無邪気に公園で遊んでいることから察するにこの子たちは低学年だろう。
どうしてそんな小さな子がハハノシキュウを知っているのだろう?
いや、中学生じゃないにしても、それが小学生だとしても高学年ならまだわかる。
「いっしょにしゃしんとってください」と小学生の中の1人が一丁前にスマホを取り出す。
なるほど、これでYouTubeとかTikTokを観ているってことか。
遠足の集合写真みたいな並びで僕はダブルピースをする。
「いつもバトルみてます」
隣に並んだ男の子にそう言われる。
「真似しちゃダメだよ」
僕はそう言いながら「本当にそうだよな」と頭の中で自問自答を始めてしまった。
低学年となると「ハハノシキュウ」という名前も含めて色々と話が変わってくる。
僕の活動そのものの根底が覆される。
例えば、僕は「ヒップホップじゃない」ことをあえてやったりする。
でも、それは「ヒップホップ」をわかっている人にしか伝わらなかったりする。
だから極論を言えば「人を殺してはいけない」ってことをわかっているから、あえて「殺す」という言葉を多用している。しかしながら、善悪の分別を学ぶ前の人間にそういう話を正しく届けられるとは到底思えない。
これが「あえて」を理解できてない人間に届いてしまうことを僕は最も危惧しているし、実際に間違って届いてしまうことが増えすぎた時に「MCバトルが終わった」と大きな声で騒がれるのだと思った。

* **やること**:
**A)** 抜粋した文章の中で、その場で実際に声に出して言われたせりふを全部書き出してください。
**B)** 抜粋した文章を読んで、次の質問に答えてください。
(i) 集合写真を撮るとき、「僕」はどんなポーズをしましたか。
(ii) 小学生の1人が写真を撮るために取り出したものは何ですか。
(iii) 「僕」があえて多く使っていると書かれている言葉は何ですか。
**C)** 抜粋した文章のうち、「僕はそう言いながら「本当にそうだよな」と頭の中で自問自答を始めてしまった。」から「届けられるとは到底思えない。」までを、その両方も含めてそのまま書き写してください。

* **収集データ**:
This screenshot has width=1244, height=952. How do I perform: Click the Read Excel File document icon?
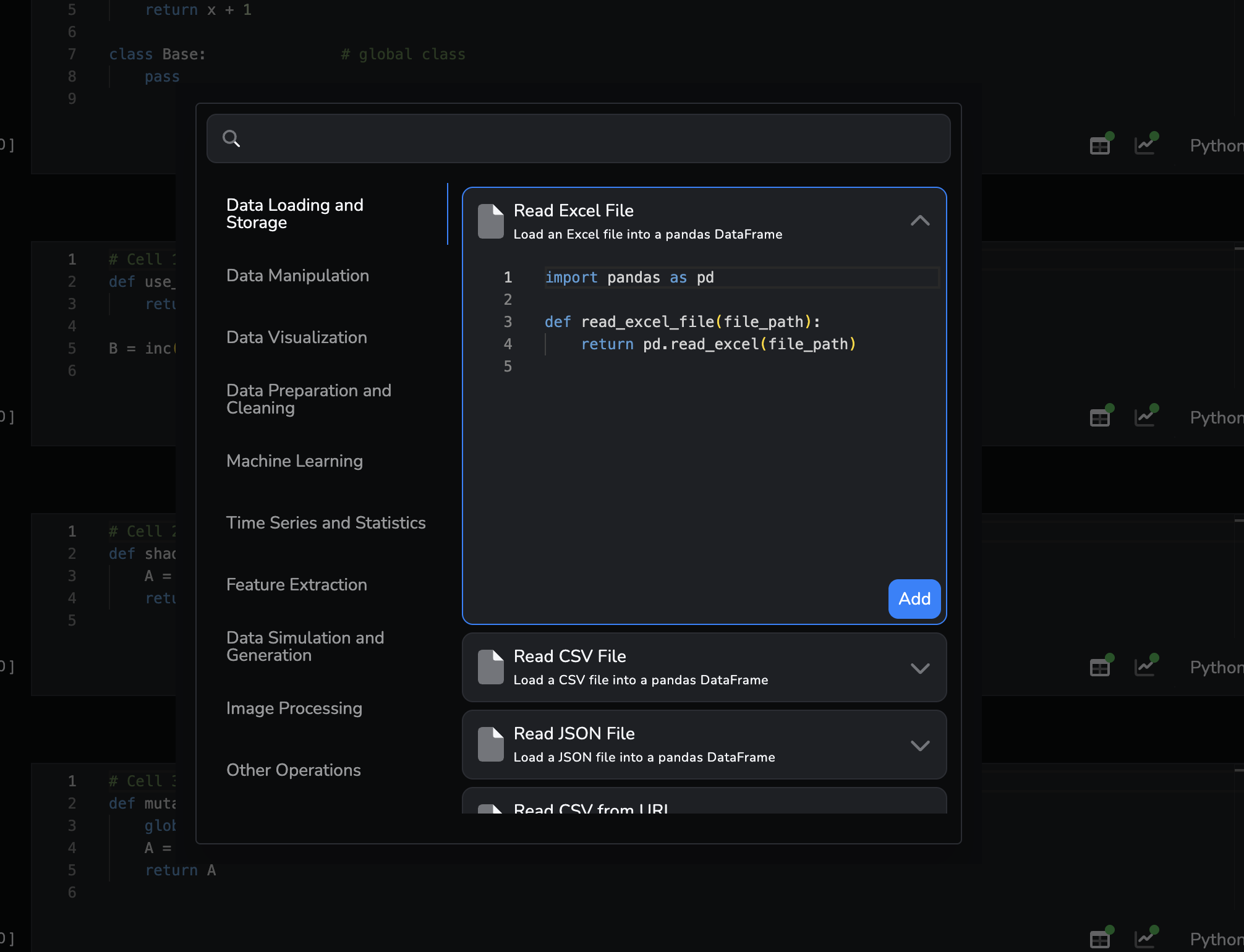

* **回答一覧**:
**A)**
・いっしょにしゃしんとってください
・いつもバトルみてます
・真似しちゃダメだよ

**B)**
(i) ダブルピース
(ii) スマホ
(iii) 「殺す」

**C)**
僕はそう言いながら「本当にそうだよな」と頭の中で自問自答を始めてしまった。
低学年となると「ハハノシキュウ」という名前も含めて色々と話が変わってくる。
僕の活動そのものの根底が覆される。
例えば、僕は「ヒップホップじゃない」ことをあえてやったりする。
でも、それは「ヒップホップ」をわかっている人にしか伝わらなかったりする。
だから極論を言えば「人を殺してはいけない」ってことをわかっているから、あえて「殺す」という言葉を多用している。しかしながら、善悪の分別を学ぶ前の人間にそういう話を正しく届けられるとは到底思えない。